Exercise requirements
Beginning with the line that holds "You are a GUI" in the data below, give again every line through the one that holds "[LinkedIn] (1740, 129)", exactly as written.

Dataset content
━━━━━━━━━━━━━━━━━━━━━━━━━━━━━━

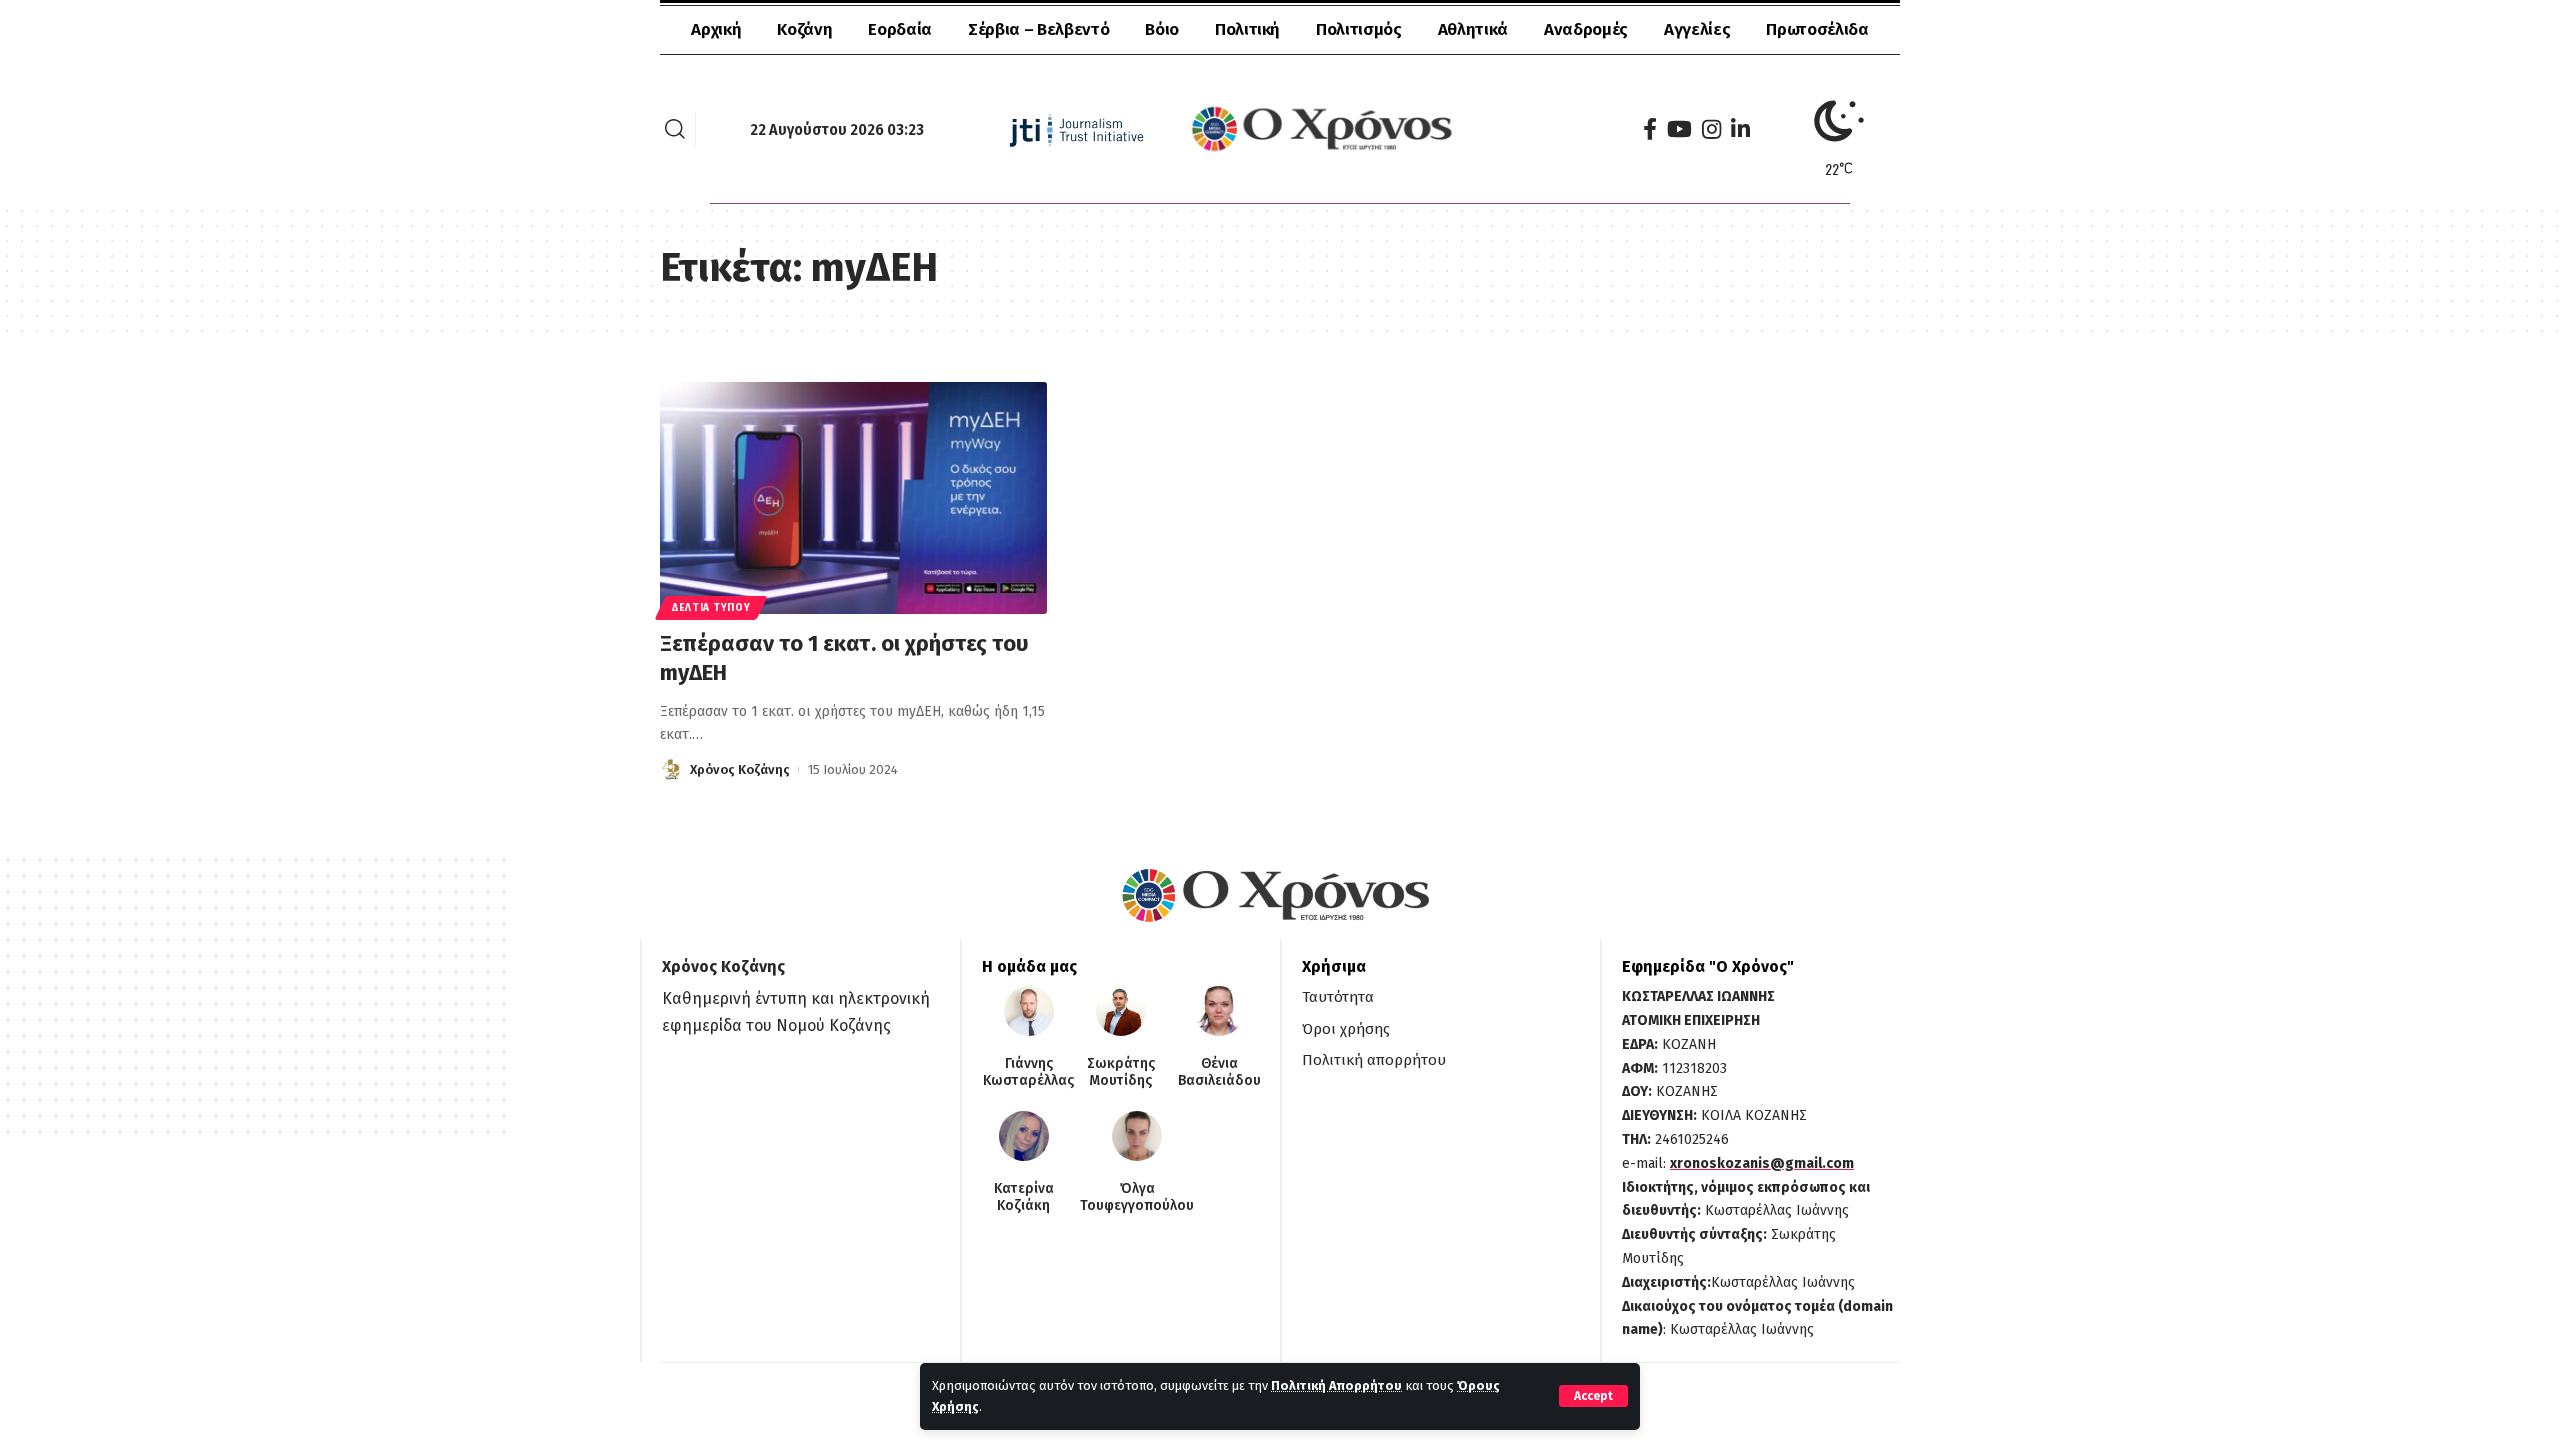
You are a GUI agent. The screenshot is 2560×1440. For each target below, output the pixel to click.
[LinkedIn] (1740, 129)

━━━━━━━━━━━━━━━━━━━━━━━━━━━━━━

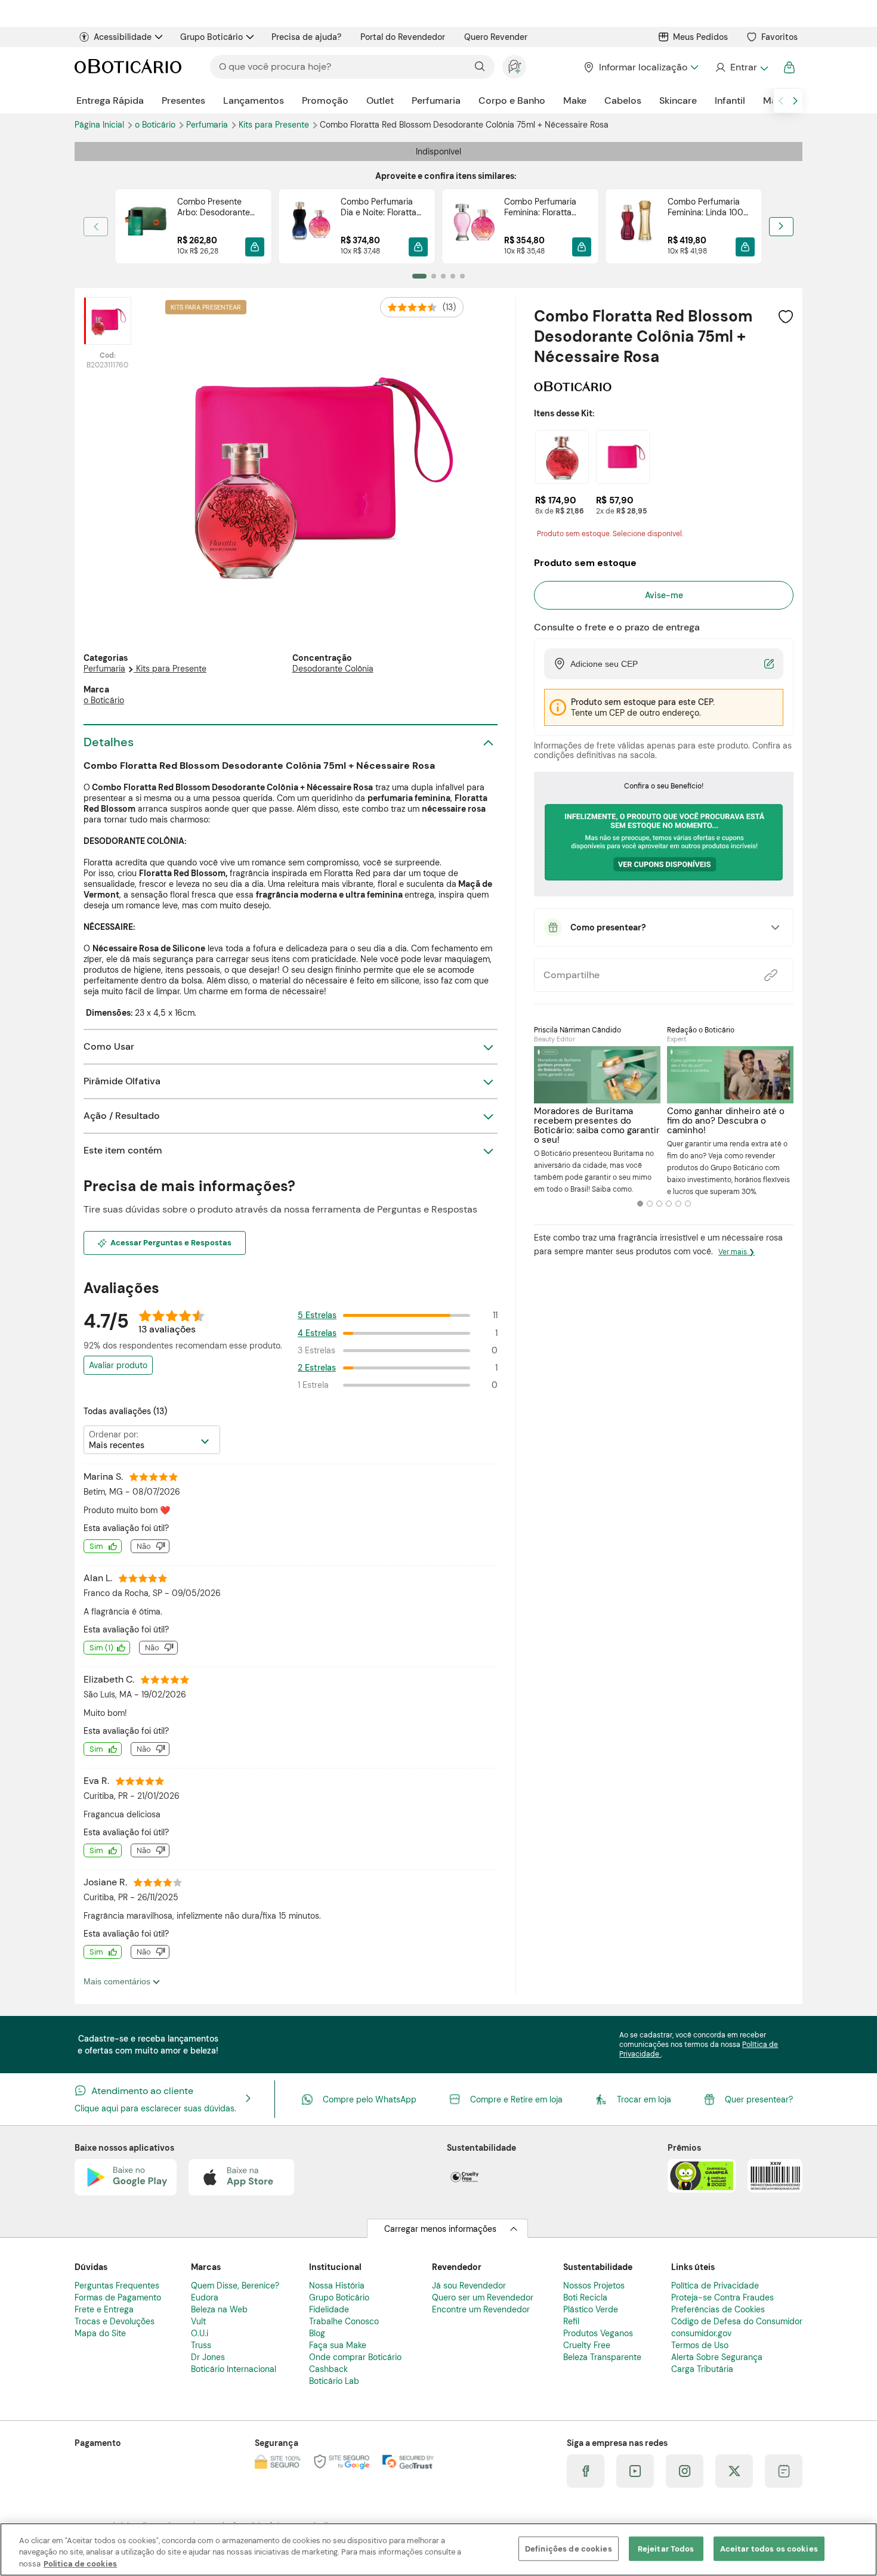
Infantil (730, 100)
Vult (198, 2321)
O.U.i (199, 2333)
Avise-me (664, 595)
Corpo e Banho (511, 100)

━━━━━━━━━━━━━━━━━━━━━━━━━━━━━━

Task output
You are a GUI agent. The screenshot is 2560×1440. For each target below, output the pixel to click.
[LinkedIn] (1740, 129)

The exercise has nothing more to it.